Evaluation and Classification of the Brain Tumor MRI using Machine Learning Technique
Abstract
The proposed work implements a Machine-Learning-Technique (MLT) to evaluate and classify the tumor regions into low/high grade based on the analysis carriedout with the brain MRI slices. The MLT implements a sequence of procedures, such as pre-processing, post-processing and classification procedures. The pre-processing enhances the tumor section based on Social Group Optimization (SGO) algorithm assisted Fuzzy-Tsallis thresholding. The robustness of the proposed thresholding is also confirmed by considering the noise corrupted MRI slices.

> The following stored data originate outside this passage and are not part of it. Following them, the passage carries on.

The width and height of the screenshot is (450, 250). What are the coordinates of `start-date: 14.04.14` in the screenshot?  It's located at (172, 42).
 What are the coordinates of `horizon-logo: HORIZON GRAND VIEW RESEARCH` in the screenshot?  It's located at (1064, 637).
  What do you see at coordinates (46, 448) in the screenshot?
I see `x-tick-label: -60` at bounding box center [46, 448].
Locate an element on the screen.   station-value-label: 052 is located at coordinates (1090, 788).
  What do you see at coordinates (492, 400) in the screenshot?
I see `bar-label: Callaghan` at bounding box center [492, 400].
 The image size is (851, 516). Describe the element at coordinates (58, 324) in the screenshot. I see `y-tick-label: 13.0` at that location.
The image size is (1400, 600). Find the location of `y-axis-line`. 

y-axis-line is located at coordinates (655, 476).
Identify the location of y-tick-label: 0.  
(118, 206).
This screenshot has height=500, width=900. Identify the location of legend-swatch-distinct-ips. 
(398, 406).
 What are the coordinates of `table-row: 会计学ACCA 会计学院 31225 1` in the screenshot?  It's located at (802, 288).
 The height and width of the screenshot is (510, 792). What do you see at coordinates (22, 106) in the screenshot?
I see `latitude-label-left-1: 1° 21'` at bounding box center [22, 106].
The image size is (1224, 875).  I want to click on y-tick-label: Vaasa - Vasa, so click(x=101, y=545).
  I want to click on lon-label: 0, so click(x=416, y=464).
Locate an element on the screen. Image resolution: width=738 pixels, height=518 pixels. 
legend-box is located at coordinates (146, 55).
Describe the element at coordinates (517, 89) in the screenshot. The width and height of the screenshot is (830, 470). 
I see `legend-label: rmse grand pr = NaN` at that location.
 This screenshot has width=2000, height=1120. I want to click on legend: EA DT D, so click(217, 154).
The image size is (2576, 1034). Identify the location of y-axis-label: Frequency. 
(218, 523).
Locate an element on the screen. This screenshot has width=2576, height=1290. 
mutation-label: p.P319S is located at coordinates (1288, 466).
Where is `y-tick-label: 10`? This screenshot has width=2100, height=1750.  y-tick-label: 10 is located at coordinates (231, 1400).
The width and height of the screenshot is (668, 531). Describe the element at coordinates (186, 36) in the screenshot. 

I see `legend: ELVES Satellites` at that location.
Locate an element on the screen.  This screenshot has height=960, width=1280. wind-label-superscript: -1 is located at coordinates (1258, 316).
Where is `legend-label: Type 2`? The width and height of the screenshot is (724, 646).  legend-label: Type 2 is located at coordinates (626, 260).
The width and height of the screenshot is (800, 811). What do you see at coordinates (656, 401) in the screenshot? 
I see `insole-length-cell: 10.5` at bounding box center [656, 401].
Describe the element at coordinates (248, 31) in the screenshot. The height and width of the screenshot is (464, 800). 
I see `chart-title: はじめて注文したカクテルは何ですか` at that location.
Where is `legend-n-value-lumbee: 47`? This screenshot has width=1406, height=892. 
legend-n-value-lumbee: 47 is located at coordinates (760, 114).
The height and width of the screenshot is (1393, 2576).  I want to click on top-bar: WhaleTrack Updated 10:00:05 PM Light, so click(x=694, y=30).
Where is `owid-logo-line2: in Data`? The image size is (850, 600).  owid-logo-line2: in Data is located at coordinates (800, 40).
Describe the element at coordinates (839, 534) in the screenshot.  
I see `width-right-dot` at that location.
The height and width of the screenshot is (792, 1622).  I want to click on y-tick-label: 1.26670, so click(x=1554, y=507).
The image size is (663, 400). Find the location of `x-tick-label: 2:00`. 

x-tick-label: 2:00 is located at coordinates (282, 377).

The post-processing implements the Level-Set Segmentation (LSS) to mine the tumor region. The performance of the LSS is validated with segmentation procedures, like Active-Contour (ACS) and Chan-Vese (CVS) technique. The fundamental data of the tumor section is then extracted using the Gray Level Co-occurrence Matrix (GLCM) and most dominating features are then chosen with a statistical test. Finally, a two-class classifier is implemented using the Support Vector Machine with Radial Basis Function (SVM-RBF) kernel and its performance is then validated with other classifiers, like the Random-Forest and k-Nearest Neighbor. The outcome of the proposed work confirms that, implemented tool with the SVM-RBF helps to achieve an accuracy of >94% on the benchmark BRATS2015 database.